Nouvelles manifestations à travers le pays alors que les magistrats et les médecins rejoignent la contestation.
Dans Le Journal du dimanche, français (JDD) de ce 1° mars, à propos des menaces du pouvoir : « Jeudi encore, le Premier ministre Ahmed Ouyahia a mis en garde contre un scénario "à la syrienne", pays en guerre depuis 2011. "Des manifestants heureux ont offert des roses aux policiers. Mais rappelons-nous ensemble qu'en Syrie, ça a commencé aussi avec des roses", a-t-il déclaré devant l'Assemblée populaire nationale. "Je ne parle pas pour faire peur au peuple, non, je ne parle pas pour exploiter le passé", avait pourtant auparavant assuré Ahmed Ouyahia. »

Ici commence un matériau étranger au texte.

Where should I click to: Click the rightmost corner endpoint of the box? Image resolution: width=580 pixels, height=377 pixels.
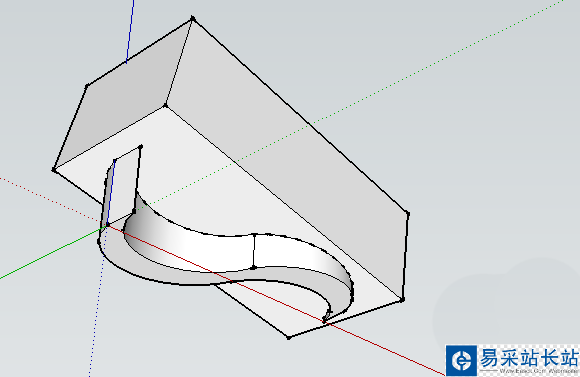tap(407, 213)
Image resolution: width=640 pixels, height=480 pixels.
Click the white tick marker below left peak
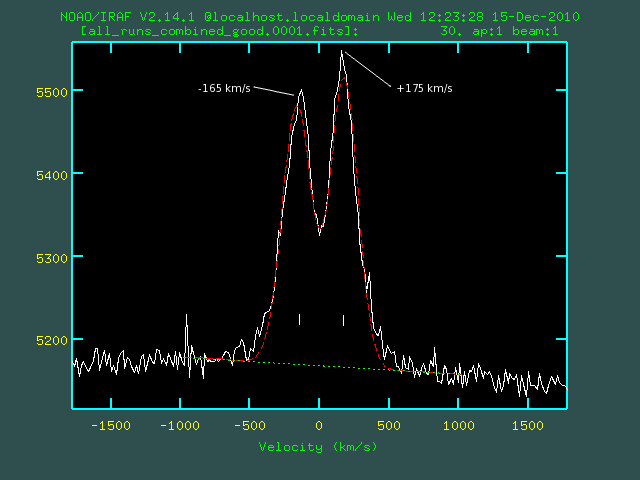pyautogui.click(x=299, y=319)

Entretien de Boualem Sansal à Libération daté 1° mars, il déclare : «… Contrairement à ce que l’on entend, le pouvoir n’est pas du tout isolé : il s’est constitué des clientèles dans tous les milieux. Cette énorme machinerie de redistribution a fait que les gens, pendant longtemps, n’ont pas vu d’alternative possible à Bouteflika… Et il y a eu toute une mise en scène avec cette retenue manifestée par les policiers, certains se voyant même offrir des fleurs par les manifestants. On a même vu certains nettoyer les rues avant de repartir chez eux !… Je ne vois pas le pouvoir politique caler. Le train est sur des rails et n’en sortira pas. Il y aura répression et arrestations. En revanche, il se peut qu’au sein de l’armée, une petite partie refuse de réprimer davantage. L’état-major soutient le Président mais les généraux ne sont pas tous sur la même ligne. Il y en a un notamment qui a annoncé sa candidature : Ali Ghediri. Il a la soixantaine alerte, il est bardé de diplômes et il a fait toute sa carrière au ministère de la Défense. En quelques semaines, il a capté l’attention des Algériens et, chaque jour, des intellectuels, des avocats, des journalistes se rallient à lui. Il est la preuve que toute la hiérarchie militaire ne soutient pas Bouteflika. Les islamistes, bien sûr, se pourlèchent les babines. Ils ont bien profité du Président et de sa manne financière via de multiples associations, ils ont tissé des réseaux partout. Je suis assez pessimiste car la société est très fragmentée. L’espoir suppose un minimum de cohésion sociale. Or on est tous sur des planètes différentes. Une bombinette là-dedans et tout explose. L’armée pense que l’Algérie lui appartient et les islamistes pensent que le peuple leur appartient. Bouteflika a réussi ce miracle de maintenir un équilibre entre les deux. Il a fait en sorte que celui qui porte le qamis puisse coexister avec celle qui porte la mini-jupe. Sauf que l’effondrement des prix du pétrole a détruit cet équilibre, la manne s’est tarie. »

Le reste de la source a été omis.